For threshold determination, device 1 (µ1) was employed. After cell seeding, a train of stimulation phases of increasing currents was applied in monophasic direction with 30 min pause between the increments. The stimulation time ts was adjusted for each cell type individually. The parameters used in this study are listed for each cell type in Table 2.

Polarity reversal

For polarity reversal studies, device 1 (µ1) was employed. After cell seeding, the cells were stimulated in alternating directions, starting with a positive current and then a negative one, with 30 min pause between the switches. The stimulation time ts was adjusted for each cell type individually. The parameters used in this study are listed for each cell type in Table 2.

Table 2 Parameters for threshold determination and polarity reversal in the single-channel microfluidic device µ1.

Cellular separation

For cellular separation studies, device 2 (µ2) was utilized. Cells were stimulated for ts = 12 h at a constant current of I = 50 µA. Different electric fields were achieved within the microfluidic device due to its design with branching electrical resistance.

Cell tracking

Time-lapse images were pre-processed with FIJI (ImageJ) to improve contrast, sharpen, and align the frames to the direction of the applied EF. Subsequently, cell tracking was done with the CellTracker toolbox for MATLAB (MathWorks, MA, USA) developed by Piccinini et al77. For each EF tested, as well as for the control experiments, 50 cells were chosen. For the co-culture experiments, 25 keratinocytes and 25 fibroblasts were tracked. The cells were chosen randomly across biological replicates and tracked manually, leaving out any cell that underwent mitosis or left the field of view. The tracked cells were analyzed and plotted in MATLAB to determine their electrotactic parameters:

  • Cell movement: cell position in x and y were determined at each time point by the distance and angle from the origin and were plotted with their origin being the x–y position at t = 0.

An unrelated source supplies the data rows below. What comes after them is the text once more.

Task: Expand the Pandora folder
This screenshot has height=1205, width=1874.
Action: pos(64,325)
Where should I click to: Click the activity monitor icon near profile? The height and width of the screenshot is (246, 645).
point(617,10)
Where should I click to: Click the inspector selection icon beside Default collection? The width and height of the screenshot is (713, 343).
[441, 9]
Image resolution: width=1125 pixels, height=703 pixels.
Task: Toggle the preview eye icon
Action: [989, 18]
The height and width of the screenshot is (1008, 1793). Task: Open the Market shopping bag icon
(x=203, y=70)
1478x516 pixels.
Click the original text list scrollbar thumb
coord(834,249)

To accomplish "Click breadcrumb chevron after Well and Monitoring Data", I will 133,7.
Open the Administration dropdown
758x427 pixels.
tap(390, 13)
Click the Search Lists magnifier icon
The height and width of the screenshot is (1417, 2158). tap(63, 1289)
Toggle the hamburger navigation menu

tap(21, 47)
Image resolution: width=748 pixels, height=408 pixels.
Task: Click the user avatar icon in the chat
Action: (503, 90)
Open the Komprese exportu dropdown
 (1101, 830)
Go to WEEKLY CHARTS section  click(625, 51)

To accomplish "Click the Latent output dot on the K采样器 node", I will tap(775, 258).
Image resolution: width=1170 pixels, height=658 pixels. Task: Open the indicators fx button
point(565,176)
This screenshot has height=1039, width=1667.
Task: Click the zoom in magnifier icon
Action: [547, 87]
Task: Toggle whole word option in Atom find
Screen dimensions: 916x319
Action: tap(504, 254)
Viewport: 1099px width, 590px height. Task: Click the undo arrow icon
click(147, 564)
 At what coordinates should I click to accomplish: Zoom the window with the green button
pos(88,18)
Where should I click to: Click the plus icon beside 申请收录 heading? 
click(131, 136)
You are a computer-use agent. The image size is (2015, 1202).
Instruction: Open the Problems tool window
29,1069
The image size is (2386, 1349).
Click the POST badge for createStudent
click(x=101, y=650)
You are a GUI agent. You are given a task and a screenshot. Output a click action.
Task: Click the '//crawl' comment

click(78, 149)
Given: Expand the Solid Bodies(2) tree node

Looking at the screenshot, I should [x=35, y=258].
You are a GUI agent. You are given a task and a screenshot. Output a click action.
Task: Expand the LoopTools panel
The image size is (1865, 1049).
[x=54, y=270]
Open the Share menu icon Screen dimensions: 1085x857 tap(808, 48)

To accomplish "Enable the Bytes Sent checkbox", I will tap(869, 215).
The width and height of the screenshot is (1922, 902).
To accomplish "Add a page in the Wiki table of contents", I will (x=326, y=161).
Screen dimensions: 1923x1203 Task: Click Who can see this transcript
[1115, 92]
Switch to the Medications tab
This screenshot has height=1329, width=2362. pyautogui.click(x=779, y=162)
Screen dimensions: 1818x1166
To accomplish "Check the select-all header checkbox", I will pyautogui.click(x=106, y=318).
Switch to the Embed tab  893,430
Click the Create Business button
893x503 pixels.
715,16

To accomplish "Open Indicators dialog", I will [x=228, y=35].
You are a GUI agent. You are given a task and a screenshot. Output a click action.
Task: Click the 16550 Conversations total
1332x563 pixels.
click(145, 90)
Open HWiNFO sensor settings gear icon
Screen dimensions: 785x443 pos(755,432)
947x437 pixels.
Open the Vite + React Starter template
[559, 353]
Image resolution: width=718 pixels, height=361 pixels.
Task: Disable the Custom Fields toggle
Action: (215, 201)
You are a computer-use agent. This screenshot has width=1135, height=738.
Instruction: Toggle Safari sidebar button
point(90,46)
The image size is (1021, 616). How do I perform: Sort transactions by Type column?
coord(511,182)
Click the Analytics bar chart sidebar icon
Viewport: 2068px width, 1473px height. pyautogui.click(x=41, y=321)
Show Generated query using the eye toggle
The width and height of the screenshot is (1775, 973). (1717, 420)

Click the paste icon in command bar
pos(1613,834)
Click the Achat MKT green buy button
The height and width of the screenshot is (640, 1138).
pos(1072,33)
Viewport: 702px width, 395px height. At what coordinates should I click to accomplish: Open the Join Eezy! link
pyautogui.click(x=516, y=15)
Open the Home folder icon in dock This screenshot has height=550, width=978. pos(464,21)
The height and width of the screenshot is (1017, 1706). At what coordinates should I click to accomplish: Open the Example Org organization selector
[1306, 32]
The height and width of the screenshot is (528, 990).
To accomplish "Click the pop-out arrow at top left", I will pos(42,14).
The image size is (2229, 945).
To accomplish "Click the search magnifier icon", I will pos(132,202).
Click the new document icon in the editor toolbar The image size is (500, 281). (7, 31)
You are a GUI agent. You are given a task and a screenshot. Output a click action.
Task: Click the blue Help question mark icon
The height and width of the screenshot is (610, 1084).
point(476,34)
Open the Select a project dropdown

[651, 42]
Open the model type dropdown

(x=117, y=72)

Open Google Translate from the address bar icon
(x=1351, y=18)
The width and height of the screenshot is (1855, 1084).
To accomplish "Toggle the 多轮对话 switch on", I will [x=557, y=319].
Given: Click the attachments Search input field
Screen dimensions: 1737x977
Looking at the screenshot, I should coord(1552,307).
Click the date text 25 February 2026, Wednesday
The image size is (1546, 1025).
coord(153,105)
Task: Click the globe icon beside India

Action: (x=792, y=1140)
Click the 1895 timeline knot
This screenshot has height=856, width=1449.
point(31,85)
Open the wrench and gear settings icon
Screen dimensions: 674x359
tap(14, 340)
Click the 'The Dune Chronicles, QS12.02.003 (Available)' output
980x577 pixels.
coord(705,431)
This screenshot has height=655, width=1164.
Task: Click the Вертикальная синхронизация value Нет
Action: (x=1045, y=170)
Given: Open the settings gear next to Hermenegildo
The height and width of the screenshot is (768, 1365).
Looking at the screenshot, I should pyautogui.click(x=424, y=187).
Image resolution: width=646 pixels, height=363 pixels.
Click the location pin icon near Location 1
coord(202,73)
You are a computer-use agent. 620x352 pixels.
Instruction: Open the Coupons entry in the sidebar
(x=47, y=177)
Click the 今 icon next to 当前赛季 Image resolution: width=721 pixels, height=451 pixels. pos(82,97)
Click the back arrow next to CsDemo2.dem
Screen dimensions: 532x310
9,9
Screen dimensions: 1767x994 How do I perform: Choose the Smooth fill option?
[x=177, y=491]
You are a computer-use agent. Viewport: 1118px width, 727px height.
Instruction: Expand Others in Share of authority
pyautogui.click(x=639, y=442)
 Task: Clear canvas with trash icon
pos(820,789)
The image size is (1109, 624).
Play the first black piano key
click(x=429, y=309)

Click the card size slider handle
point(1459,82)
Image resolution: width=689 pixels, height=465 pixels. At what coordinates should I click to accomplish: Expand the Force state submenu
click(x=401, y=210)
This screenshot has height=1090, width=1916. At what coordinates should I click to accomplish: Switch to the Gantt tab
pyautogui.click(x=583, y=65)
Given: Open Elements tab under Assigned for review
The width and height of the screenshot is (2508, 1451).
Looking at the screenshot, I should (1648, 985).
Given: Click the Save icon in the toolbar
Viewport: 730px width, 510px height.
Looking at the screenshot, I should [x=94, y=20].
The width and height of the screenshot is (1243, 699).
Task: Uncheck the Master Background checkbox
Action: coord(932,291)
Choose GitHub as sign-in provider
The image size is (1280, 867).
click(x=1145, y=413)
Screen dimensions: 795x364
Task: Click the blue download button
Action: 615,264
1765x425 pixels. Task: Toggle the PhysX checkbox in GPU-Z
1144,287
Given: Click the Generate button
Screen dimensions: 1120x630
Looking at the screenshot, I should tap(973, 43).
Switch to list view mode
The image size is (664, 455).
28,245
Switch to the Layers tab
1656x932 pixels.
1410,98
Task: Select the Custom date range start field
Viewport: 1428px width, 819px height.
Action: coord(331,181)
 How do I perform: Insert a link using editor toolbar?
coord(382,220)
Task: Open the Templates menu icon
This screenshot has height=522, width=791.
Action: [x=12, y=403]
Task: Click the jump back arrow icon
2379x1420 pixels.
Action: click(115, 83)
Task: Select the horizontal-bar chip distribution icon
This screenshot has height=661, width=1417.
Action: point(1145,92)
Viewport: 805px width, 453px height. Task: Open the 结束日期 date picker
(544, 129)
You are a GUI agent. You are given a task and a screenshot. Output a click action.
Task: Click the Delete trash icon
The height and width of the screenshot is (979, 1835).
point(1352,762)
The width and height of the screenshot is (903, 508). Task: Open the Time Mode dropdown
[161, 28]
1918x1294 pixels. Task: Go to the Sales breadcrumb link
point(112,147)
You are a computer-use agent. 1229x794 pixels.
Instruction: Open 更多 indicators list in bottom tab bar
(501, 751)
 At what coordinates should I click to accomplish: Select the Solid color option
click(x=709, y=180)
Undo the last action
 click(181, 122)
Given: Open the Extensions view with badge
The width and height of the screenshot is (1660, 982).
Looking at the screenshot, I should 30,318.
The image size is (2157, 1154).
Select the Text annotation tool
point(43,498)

  • Directedness (cosθ): the angle θ was defined as the angle between the EF (x-axis) and the migration vector \(\overrightarrow{AB}\) with A being the cell position at t = 0 and B the position at each subsequent time point. We defined the position of the cathode ( − ) to the right and the anode ( +) to the left of the image. A directedness of 0 equals movement perpendicular to the EF, whereas a value of + 1 represents cathodic and -1 anodic migration, respectively.

  • Average velocity: determined by the distance traveled by each cell between frames, divided by the time elapsed

Statistical analysis

For each experiment, three biological replicates were done under the same conditions. The tracked cells for each replicate were chosen randomly from different locations within the microfluidic devices, and then the data from each position and replicate were pooled to have at least 16 ± 1 cells per replicate to reach 50 total. A Student’s t-test with a 99% confidence interval was used to assess the significance of the differences between the directedness and velocity of the non-stimulated and stimulated cells.